I bought my practice in Marysville seven years ago when I retired from the Army. The retiring orthodontist had been in practice in the Everett/Marysville area for over thirty years.
In 1967 I graduated from West Point and was commissioned. I served in Vietnam as an artillery officer. Following that, I attended dental school at Creighton University. I went back into the Army after dental school as a general dentist and received my two years of orthodontic residency training while I was in the Army.
I’m the only doctor in my practice and I have six staff members: Receptionist, treatment coordinator, financial coordinator, and three orthodontic clinical assistants. We see about 65 patients on a busy day.
The practice has grown over the first six years. This was partially due to the growth of the community and partially because I updated my office, expanded and put some capital into building a state-of-the-art facility. But I had hit a plateau in production and collections and wanted to move on to the next level.
I had used very little marketing. My referral base was pretty much intact but not growing. I really felt that I had pretty good leadership skills from the Army, but this is certainly a different ballgame entirely. I was a commander with 120 men and $22 million worth of equipment. As combat officers, you had control of your resources and you had the commitment of your people. You don’t necessarily have that in private practice unless you develop it by earning your staff’s respect. I think in our society we are too fixed on “management” and not on leadership. That’s an area that Sterling emphasizes correctly.
I think there are some intangibles gained from Sterling that gives you much better control of your people skills—communication skills certainly. I found the communication course to be quite valuable in that regard. I gained a better understanding of human behavior, what makes people “tick” and how to deal with them where they are at. Sterling gave me a very realistic set of principles to use to gain understanding with anyone I am dealing with. Of course in our business we are dealing with parents who bring in kids, and they have a perceived problem. This is unlike general dentistry, where you often need to do some selling. Here, people walk in the door and there is already a perceived problem. But there is still a need to communicate exactly what the problem is, what happens if it doesn’t get fixed and how you will correct their problem. The Sterling training has helped me in that area.
Those are the primary areas Sterling has helped me with. I am presently implementing their marketing program and establishing an organizing board and job description manuals that teach my staff what their jobs are and how they fit with the organization.
Our production has increased a little more than 20%. Collections have increased as well. We had our best-ever production two months ago, and our best-ever collections in October. We’re more cohesive as a team and staff relations are better. We’re just a happier office than before Sterling.
Keeping statistics has helped. It has made the staff aware of where we are and where we want to go. I am running some games and when we hit our targets I’m writing out checks for bonuses. I’ve done that two out of the last four months. The staff really feels that they have a piece of the practice now and that’s important.
The focus of the practice is better as far as putting the numbers up in front of everybody. Nobody is intimidated or feels that the numbers are unreachable. That has helped to increase the focus of the practice. It has certainly helped to implement our practice mission statement, too, toward our goal to provide the very best service to our patients and do so in an efficient manner.

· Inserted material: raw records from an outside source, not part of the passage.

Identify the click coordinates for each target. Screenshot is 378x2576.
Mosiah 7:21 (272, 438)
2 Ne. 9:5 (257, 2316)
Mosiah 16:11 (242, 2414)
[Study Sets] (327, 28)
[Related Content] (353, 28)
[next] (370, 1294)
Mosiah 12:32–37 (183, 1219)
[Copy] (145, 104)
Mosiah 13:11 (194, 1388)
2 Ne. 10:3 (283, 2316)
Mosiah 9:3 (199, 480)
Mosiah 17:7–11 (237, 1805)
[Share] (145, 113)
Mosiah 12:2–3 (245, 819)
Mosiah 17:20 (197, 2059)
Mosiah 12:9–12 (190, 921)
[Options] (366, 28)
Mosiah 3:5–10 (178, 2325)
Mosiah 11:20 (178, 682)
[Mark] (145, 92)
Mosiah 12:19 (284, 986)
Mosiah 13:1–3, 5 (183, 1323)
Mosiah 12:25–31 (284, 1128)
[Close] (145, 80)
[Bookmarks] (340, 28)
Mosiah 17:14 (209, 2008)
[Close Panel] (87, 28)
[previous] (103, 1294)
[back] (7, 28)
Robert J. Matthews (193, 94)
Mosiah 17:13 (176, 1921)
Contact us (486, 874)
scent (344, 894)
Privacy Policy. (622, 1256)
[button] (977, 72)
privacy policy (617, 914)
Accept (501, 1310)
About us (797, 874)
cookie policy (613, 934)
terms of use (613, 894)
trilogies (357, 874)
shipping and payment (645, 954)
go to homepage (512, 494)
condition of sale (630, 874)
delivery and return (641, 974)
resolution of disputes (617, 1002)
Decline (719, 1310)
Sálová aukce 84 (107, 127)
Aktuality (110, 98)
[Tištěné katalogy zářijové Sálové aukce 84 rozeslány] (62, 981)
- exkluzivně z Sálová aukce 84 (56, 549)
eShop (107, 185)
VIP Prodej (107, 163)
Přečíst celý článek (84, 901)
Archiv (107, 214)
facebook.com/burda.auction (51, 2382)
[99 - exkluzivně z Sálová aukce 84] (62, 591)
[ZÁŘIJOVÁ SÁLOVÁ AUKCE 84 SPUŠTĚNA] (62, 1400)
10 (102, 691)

I am sure there has been a betterment in our patients’ perceived quality of our service because our communication is a lot better with them. That’s a big part of their perception—our effective communication—telling them what we’ve done and how well we’ve done it.
The Hubbard management technology is effective. There were even intangibles that I brought back from Sterling that have made me a happier camper and have made my relationship with the staff better.
My practice is getting busier. The important thing is that there is less stress while we’re here. We’ve really lowered the stress level here, and that, of course, was one of my aims.
We haven’t yet even fully reaped the benefits of the marketing that we are implementing, and I am anxious to see where that takes me. We’re still early in the program!
I would definitely recommend that an orthodontist looks at Sterling if he needs leadership, management and organizational skills. Sterling definitely provides that. The bottom line is how we are operating now. It is certainly better now than it was, and that was what I was looking for!